The plot of Vile Bodies revolves around struggling novelist Adam (who had his manuscript seized at Customs because it's title looked a bit naughty) and his efforts to earn enough money in order to marry his girlfriend Nina. Poor Adam tries everything, from writing the gossip column Mr. Chatterbox about what his friends get up to at parties, to betting on a horse and finally to asking Nina's doddering old father, The Colonel, for some money and then realizes that the Colonel signs his cheques as Charlie Chaplin. The relationship between Adam and Nina plays out like a romantic comedy, but it also shows that the conventions of the romantic comedy don't work in real life, something that Nina understands but Adam does not. The novel ends with Adam serving in the Second World War, written nine years before the invasion of Poland.

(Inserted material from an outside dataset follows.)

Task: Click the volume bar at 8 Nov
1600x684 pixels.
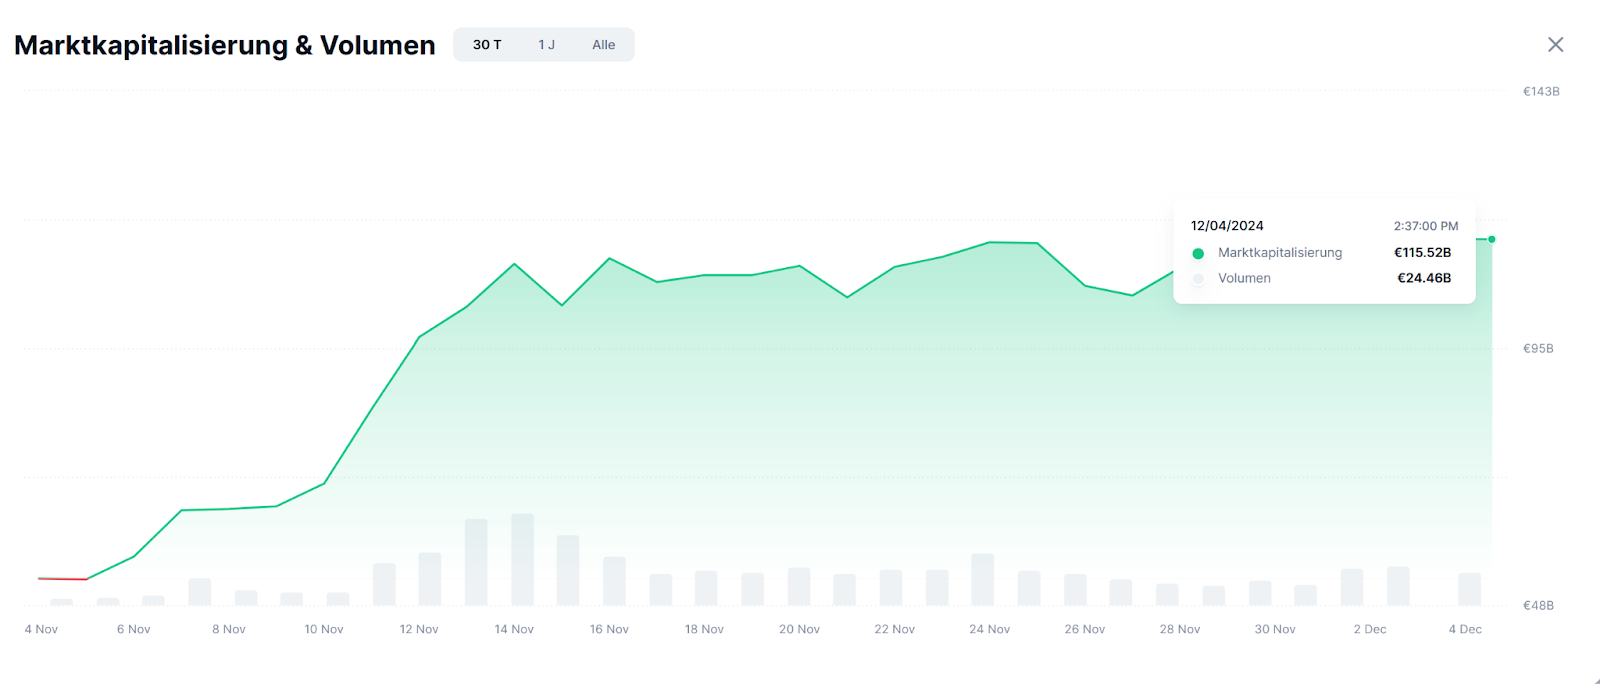Action: [x=246, y=598]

The novel was adapted by Stephen Fry into his visually stunning film Bright Young Things in 2003. As far as adaptations go, this is one of the best. Although he cut out a few parts from the novel, he maintain the novel's mood and biting wit. Stephen Fry did, however, change the ending by tacking a coda onto the end of it and by doing so he resolved the relationship between Adam and Nina, but I do like this added ending. And the costumes and sets are just drool-worthy. Plus you get to play the game "spot the now famous but then unknown British actors". And Peter O'Toole is hilarious in his cameo as the Colonel. But I do think that one should read the novel first before watching the film if you want the plot to make sense.